**Records shown**
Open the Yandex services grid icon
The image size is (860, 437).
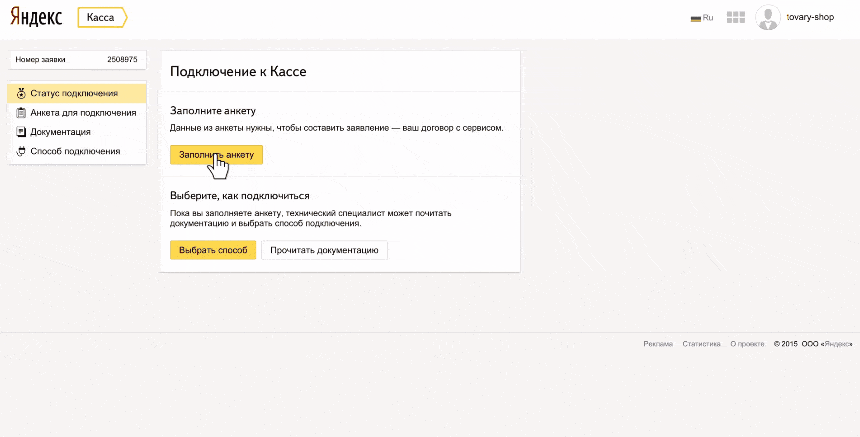point(736,17)
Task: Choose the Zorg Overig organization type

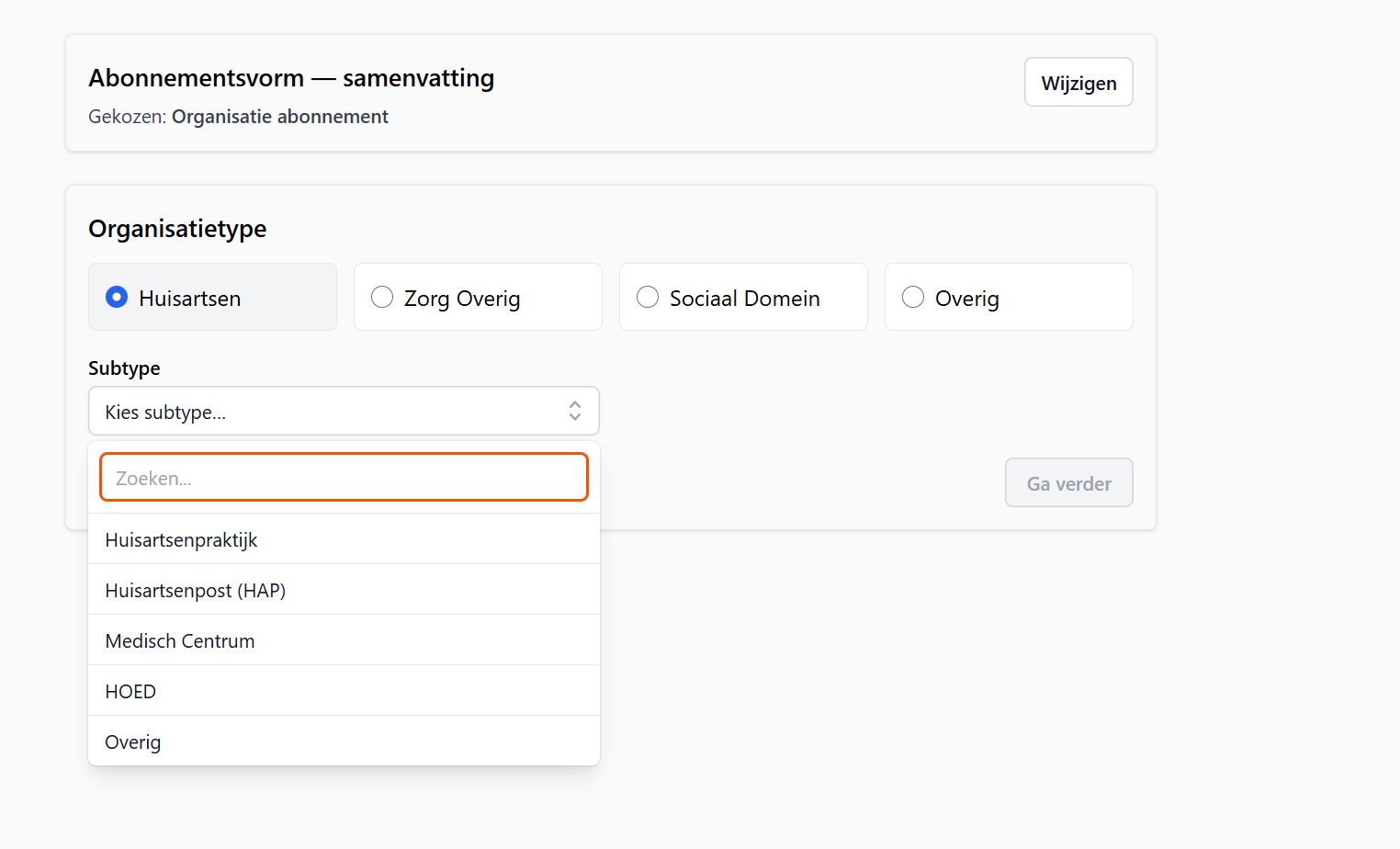Action: pyautogui.click(x=382, y=297)
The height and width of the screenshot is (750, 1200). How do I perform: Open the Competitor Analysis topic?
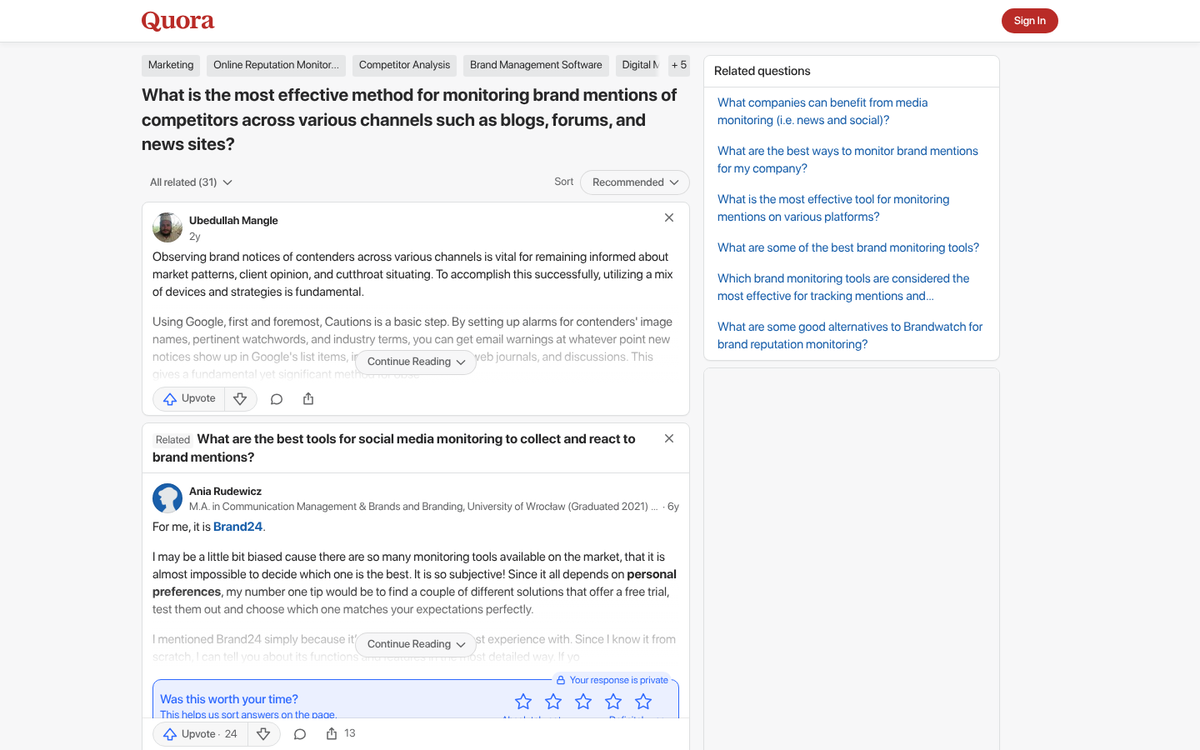[404, 64]
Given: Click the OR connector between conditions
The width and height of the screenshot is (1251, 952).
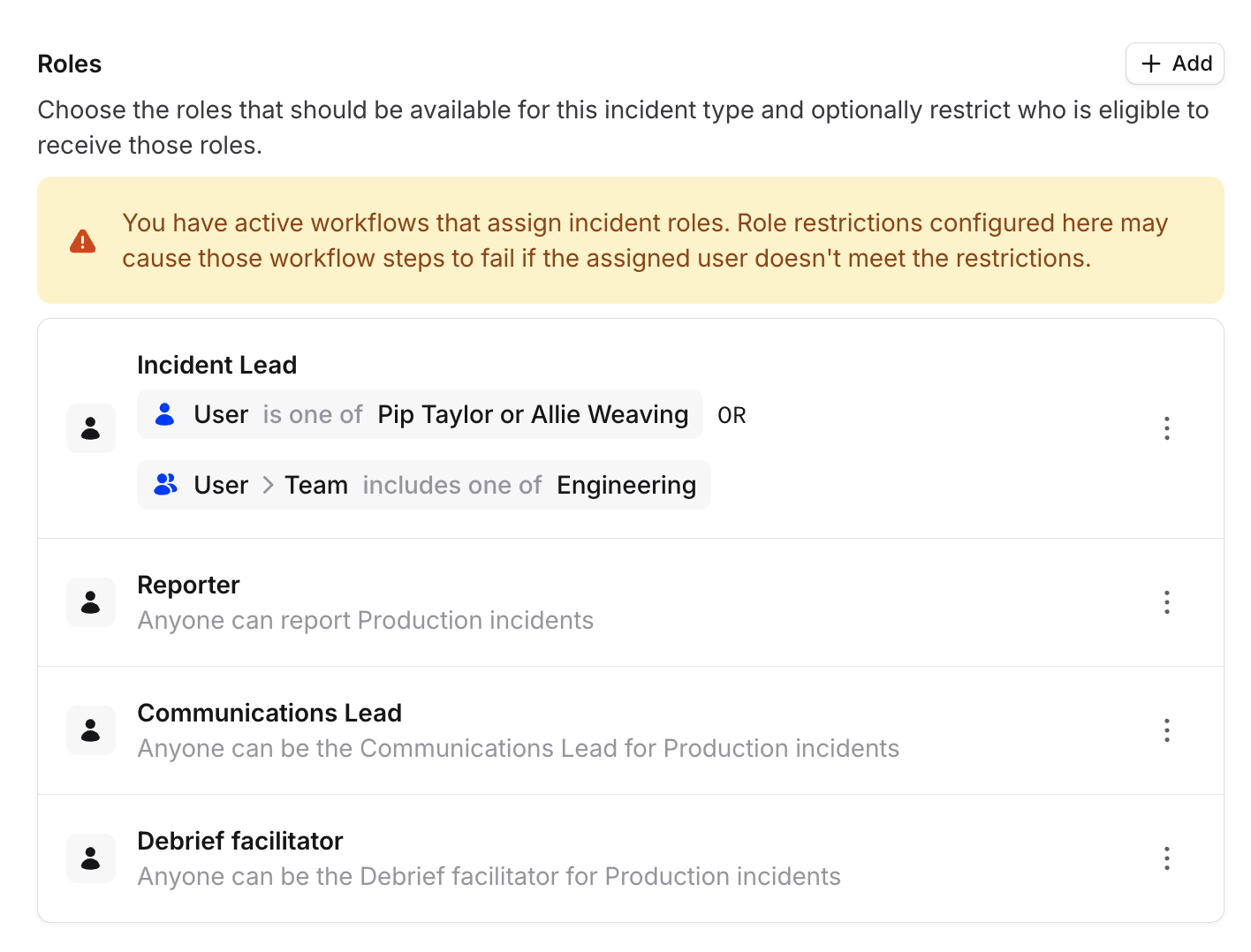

**Task requirements**
Please write out the data above line for line, unchanged, and leave the pictures out.

**Problem solution**
Open the Yandex services grid icon
The image size is (860, 437).
point(736,17)
Task: Choose the Zorg Overig organization type

Action: pyautogui.click(x=382, y=297)
The height and width of the screenshot is (750, 1200). How do I perform: Open the Competitor Analysis topic?
[404, 64]
Given: Click the OR connector between conditions
The width and height of the screenshot is (1251, 952).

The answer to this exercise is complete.